Take for example, liberty, which Justice Breyer repeatedly suggested was a concept not easily understood. Should a majority of the justices hold that the fundamental value connected with it was freedom from fear or respect for order, what draconian police state measure would not be allowable, indeed, even mandated? Under Justice Breyer’s view, it is entirely permissible for entire sections of the United States to deprive citizens of the means to defend their lives, requiring a subway ride to a “free zone” such as Maryland — not generally understood to be a bastion of respect for the Second Amendment — for the merest exercise of a right most Americans consider theirs by birth. No doubt Justice Breyer would not be so quick to overturn Supreme Court precedent holding the police unaccountable for failing to protect the lives of individuals.

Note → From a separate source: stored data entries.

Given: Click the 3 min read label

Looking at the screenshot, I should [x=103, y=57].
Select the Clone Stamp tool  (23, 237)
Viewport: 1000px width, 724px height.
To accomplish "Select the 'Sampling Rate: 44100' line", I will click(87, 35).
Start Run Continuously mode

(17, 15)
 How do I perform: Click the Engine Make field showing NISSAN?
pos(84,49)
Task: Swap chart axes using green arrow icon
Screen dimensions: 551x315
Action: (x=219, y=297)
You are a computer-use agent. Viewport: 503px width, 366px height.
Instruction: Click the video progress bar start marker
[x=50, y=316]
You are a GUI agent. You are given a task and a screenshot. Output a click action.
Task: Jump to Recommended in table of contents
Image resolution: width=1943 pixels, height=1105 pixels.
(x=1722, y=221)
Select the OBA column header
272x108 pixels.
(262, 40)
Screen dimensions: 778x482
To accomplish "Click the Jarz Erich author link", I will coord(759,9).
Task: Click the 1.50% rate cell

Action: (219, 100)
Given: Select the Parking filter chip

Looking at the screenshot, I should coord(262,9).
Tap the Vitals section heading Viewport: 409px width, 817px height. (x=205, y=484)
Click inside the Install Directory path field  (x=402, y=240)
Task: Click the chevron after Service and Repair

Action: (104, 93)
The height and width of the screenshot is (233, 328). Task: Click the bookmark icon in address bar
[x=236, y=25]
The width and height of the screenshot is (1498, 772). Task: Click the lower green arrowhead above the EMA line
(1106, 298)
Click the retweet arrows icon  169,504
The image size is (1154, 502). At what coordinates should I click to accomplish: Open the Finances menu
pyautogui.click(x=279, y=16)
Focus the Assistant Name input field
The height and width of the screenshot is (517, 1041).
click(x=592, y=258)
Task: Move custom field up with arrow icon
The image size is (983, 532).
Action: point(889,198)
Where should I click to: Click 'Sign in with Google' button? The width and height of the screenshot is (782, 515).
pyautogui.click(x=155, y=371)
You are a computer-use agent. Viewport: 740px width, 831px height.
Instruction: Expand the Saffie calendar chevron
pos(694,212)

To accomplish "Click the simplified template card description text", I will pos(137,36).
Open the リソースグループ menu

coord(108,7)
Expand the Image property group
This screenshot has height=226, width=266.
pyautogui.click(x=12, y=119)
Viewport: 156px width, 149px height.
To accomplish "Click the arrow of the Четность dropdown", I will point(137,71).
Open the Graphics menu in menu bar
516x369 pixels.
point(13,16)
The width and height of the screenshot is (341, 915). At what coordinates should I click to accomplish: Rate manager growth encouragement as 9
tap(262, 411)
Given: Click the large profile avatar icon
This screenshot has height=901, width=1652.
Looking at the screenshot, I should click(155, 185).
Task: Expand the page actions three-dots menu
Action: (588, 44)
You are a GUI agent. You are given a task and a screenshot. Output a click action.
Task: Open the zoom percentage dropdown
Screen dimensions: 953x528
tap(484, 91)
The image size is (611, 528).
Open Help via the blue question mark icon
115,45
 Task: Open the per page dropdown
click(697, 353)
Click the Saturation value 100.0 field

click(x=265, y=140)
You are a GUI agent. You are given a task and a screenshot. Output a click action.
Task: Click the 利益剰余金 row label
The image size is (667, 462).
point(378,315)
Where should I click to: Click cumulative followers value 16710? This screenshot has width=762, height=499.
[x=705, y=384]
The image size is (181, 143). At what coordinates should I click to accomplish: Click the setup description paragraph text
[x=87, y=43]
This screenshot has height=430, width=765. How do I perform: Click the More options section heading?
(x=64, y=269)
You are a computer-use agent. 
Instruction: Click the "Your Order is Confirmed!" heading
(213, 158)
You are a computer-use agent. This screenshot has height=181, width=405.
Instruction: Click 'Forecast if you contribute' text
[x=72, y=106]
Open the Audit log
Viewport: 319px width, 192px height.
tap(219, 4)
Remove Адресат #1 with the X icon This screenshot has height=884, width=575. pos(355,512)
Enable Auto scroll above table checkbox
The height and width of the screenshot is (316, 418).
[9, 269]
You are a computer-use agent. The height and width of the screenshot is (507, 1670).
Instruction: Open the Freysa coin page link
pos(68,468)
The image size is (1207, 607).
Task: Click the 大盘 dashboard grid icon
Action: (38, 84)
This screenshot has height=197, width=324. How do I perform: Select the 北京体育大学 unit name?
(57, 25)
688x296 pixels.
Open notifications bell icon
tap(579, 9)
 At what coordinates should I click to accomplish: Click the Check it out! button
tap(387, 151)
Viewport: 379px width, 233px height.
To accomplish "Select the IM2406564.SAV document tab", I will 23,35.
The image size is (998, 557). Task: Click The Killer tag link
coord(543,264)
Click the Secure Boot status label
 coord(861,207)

Justice Breyer’s comments on the scope of the Second Amendment are likewise very disturbing. Surely a justice of the Supreme Court knows that no right is unlimited? Surely he knows that there is no clamor for the keeping of torpedoes and similar weapons and that machine guns are the most tightly regulated class of firearms in America? Is Justice Breyer so isolated that he does not know that American gun owners understand that no right is unlimited, that they are among the most law abiding Americans, and that they accept reasonable regulation of genuine weapons of war such as those he so carelessly bandied about? Such matters are not wrenching, hair-splitting decisions about how many angels can dance on the head of a pin, but commonsensical issues decided and accepted long ago by most Americans. Is Justice Breyer so uninformed, or does he merely think so little of the knowledge and intellects of those whose “unwavering values” he seeks to identify and codify?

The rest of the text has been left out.